Even though President Donald Trump made a big deal about the executive orders he signed Saturday to deal with the ongoing economic crisis caused by COVID-19, it turns out they won’t help the struggling U.S. economy, according to a report from the New York Times:

“The executive actions President Trump took on Saturday were pitched as a unilateral jolt for an ailing economy. But there is only one group of workers that seems guaranteed to benefit from them, at least right away: lawyers.”

Why lawyers? Because the moves Trump made will likely be challenged on court by groups who want to protect the long-term fiscal health of Social Security and Medicare, which are directly impacted by a deferment of payroll taxes.

And that suspension of payroll taxes won’t do much to pump money into the economy, either, the Times notes:

“Conservative groups have warned that suspending payroll tax collections is unlikely to translate into more money for workers. An executive action seeking to essentially create a new unemployment benefit out of thin air will almost certainly be challenged in court. And as Mr. Trump’s own aides concede, the orders will not provide any aid to small businesses, state and local governments or low- and middle-income workers.”

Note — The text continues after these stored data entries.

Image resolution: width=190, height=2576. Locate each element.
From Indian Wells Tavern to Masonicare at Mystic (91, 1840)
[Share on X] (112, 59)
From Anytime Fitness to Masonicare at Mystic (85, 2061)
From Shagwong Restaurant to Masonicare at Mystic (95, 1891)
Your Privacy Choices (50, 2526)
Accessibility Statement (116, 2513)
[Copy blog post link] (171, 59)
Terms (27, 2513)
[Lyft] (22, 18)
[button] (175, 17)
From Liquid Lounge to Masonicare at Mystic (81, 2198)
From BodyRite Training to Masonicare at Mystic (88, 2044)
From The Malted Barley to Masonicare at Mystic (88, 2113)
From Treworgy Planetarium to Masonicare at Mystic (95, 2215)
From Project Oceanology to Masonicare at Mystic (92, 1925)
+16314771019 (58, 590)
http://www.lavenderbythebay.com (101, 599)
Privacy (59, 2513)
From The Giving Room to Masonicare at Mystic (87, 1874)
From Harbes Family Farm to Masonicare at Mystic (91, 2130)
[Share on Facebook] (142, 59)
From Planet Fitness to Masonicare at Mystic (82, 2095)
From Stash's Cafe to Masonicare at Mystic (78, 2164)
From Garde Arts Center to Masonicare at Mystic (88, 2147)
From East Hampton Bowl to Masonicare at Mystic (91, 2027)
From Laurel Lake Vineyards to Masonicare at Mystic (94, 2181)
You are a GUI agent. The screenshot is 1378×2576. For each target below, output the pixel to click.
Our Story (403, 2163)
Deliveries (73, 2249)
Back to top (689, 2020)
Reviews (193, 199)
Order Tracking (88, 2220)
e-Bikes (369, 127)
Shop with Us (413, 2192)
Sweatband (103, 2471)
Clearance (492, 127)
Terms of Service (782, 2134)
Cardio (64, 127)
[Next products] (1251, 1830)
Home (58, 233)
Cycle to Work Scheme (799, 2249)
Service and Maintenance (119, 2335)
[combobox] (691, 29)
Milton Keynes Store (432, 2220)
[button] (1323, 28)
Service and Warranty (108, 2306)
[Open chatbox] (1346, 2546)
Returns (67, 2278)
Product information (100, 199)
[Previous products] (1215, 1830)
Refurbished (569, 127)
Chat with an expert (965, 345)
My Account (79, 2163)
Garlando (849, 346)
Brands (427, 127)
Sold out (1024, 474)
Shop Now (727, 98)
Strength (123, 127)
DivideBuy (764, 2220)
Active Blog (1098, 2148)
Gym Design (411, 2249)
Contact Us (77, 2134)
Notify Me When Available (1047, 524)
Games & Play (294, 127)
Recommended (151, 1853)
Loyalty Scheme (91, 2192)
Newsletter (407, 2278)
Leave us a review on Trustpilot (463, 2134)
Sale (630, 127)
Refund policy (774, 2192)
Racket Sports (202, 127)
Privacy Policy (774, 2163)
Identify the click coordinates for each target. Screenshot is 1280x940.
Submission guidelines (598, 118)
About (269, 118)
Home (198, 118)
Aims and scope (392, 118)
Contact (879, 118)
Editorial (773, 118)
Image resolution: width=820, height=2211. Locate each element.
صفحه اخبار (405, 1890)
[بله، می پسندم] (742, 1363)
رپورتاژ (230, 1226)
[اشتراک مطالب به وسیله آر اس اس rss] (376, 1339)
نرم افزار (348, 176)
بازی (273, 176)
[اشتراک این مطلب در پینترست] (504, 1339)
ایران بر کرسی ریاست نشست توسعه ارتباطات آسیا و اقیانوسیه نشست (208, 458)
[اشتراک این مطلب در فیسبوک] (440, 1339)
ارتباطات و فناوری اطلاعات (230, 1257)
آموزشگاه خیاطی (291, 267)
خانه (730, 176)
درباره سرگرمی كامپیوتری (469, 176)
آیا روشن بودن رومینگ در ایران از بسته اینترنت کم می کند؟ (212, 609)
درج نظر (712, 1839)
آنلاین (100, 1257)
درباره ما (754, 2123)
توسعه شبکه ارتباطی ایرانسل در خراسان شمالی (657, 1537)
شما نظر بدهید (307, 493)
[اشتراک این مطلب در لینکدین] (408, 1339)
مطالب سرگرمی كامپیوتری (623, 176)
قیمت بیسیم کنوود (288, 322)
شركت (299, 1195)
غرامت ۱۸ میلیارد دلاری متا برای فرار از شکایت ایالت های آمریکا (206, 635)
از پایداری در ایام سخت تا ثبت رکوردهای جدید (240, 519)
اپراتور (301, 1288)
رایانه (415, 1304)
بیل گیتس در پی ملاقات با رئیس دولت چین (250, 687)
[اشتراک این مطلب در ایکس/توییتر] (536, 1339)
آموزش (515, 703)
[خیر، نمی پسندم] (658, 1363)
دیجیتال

In fact, Trump’s executive orders — which provide no money to state or federal governments already overwhelmed by the cost of coronavirus cases — could actually wind up leading to increased unemployment:

“Without more money from the federal government, states and local governments will almost certainly have to cut their budgets and lay off workers, increasing the ranks of the unemployed.”

Oh, and then there’s the matter of the orders being unconstitutional on their face. Even Republican Sen. Ben Sasse (NE) has slammed them as “unconstitutional slop.”

In other words, once again Donald Trump tried to use showmanship to solve a problem when he’s already proven that such theatrics do nothing but deepen the crisis the nation faces.